Do you perhaps have a better picture of his entire topline? 

He looks like a Bay Dun Roan to me.

Very pretty.
_Posted via Mobile Device_


----------



## texasgal (Jul 25, 2008)

Ohhhhhhhhhh bay dun ... there ya go!


----------



## WickedNag (Sep 7, 2010)

I don't but his dorsal stripe is darker than it appears in these pictures.


----------



## ThirteenAcres (Apr 27, 2012)

He looks a little too yellow to me to be a bay dun.Does anyone else remember when people would classify "yellow duns"? Off topic, but I remember several people back in the day who had "yellow duns"


----------



## WickedNag (Sep 7, 2010)

Here is more pictures of his face


----------



## cowgirl4753 (Aug 3, 2012)

Maybe a red/chestnut roan?
_Posted via Mobile Device_


----------



## CLaPorte432 (Jan 3, 2012)

From my understanding bay dun and yellow dun are the same thing? Zebra dun is the same thing as well...(Someone please correct me if im wrong)

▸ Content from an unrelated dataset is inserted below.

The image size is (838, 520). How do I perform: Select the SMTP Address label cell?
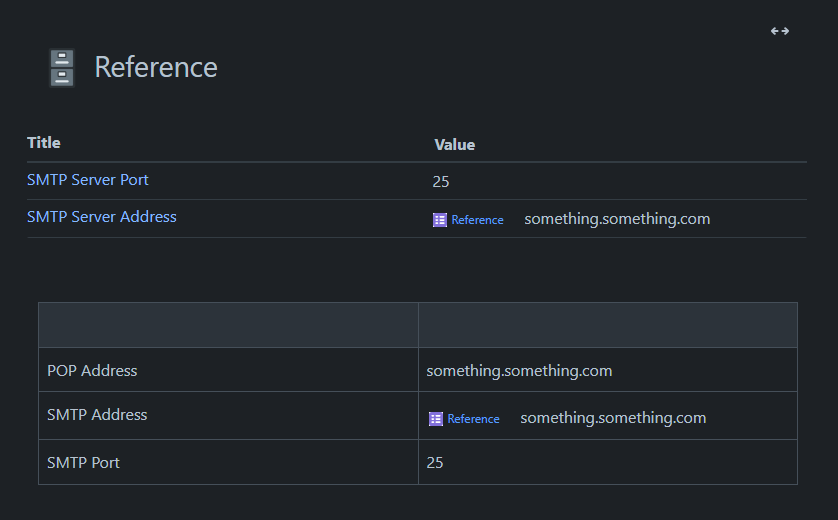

My reasoning for bay dun is the dorsal that i believe im seeing, his general coloring. Its quite gold looking but too "dark" for the usual bucksking coloring. And his face, the black around his eyes. Oh, and is the 2nd to last picture you just posted...^^^, you can see zebra striping on the inside of his back left leg.
_Posted via Mobile Device_


----------



## CLaPorte432 (Jan 3, 2012)

cowgirl4753 said:


> Maybe a red/chestnut roan?
> _Posted via Mobile Device_


He is for sure black based. Chesnut/red doesnt fit him.
_Posted via Mobile Device_


----------



## Poseidon (Oct 1, 2010)

ThirteenAcres said:


> He looks a little too yellow to me to be a bay dun.Does anyone else remember when people would classify "yellow duns"? Off topic, but I remember several people back in the day who had "yellow duns"


Yellow dun is probably a buckskin dun.



CLaPorte432 said:


> From my understanding bay dun and yellow dun are the same thing? Zebra dun is the same thing as well...(Someone please correct me if im wrong)


Zebra dun, lineback dun, and the like all mean bay dun. I think yellow dun referred to a buckskin dun before it was recognized as dun on buckskin.

What's the gelding's name? At first glance, I would guess bay dun roan too, mostly based on the barring that appears to be on his front leg. But that would mean trying to track down where dun would have been thrown into the mix. His sire easily could have been a red dun roan, but mistakenly registered.


----------



## texasgal (Jul 25, 2008)

I had a dunalino gelding that we called "yellow dun" .. much much different than this one..


----------



## WickedNag (Sep 7, 2010)

You guys are good  Registered name is Blue T Hastings aka Tango. Sire is also registered as a red roan but flagged at the AQHA due to not being registered the correct color. Mare was a bay


----------



## Poseidon (Oct 1, 2010)

Okay, I know allbreed is not always 100%, but I would bet that this gelding is bay dun roan and it came from his sire through Toms Tina's line. 
Blue T Hastings Quarter Horse


----------



## WickedNag (Sep 7, 2010)

I added him to Allbreed and just let them fill in the blanks


----------



## Poseidon (Oct 1, 2010)

I'm not an AQHA member, so I couldn't look up what those horses are actually registered as rather than what they're on allbreed as (which is most likely still wrong with the AQHA anyway). But I'm guessing that his grandsire Hastings Bueno Hobo is actually a buckskin dun and Hastings Red Star is a red dun roan.

The colors are not always correct on allbreed, nor are they always correct with the registry, obviously.


----------



## WickedNag (Sep 7, 2010)

Tango is a dun/roan


----------



## BarrelRacingLvr (Feb 26, 2012)

Dun Roan....I see zebra striping and a dorsal.


----------



## Tryst (Feb 8, 2012)

I'm on the Bay dun roan boat.


----------



## WickedNag (Sep 7, 2010)

Tryst said:


> I'm on the Bay dun roan boat.


Tango is a dun/roan. Love him and his unique color


----------



## PalominoOwner (Dec 4, 2011)

*My Color Is*

He is very Cool


----------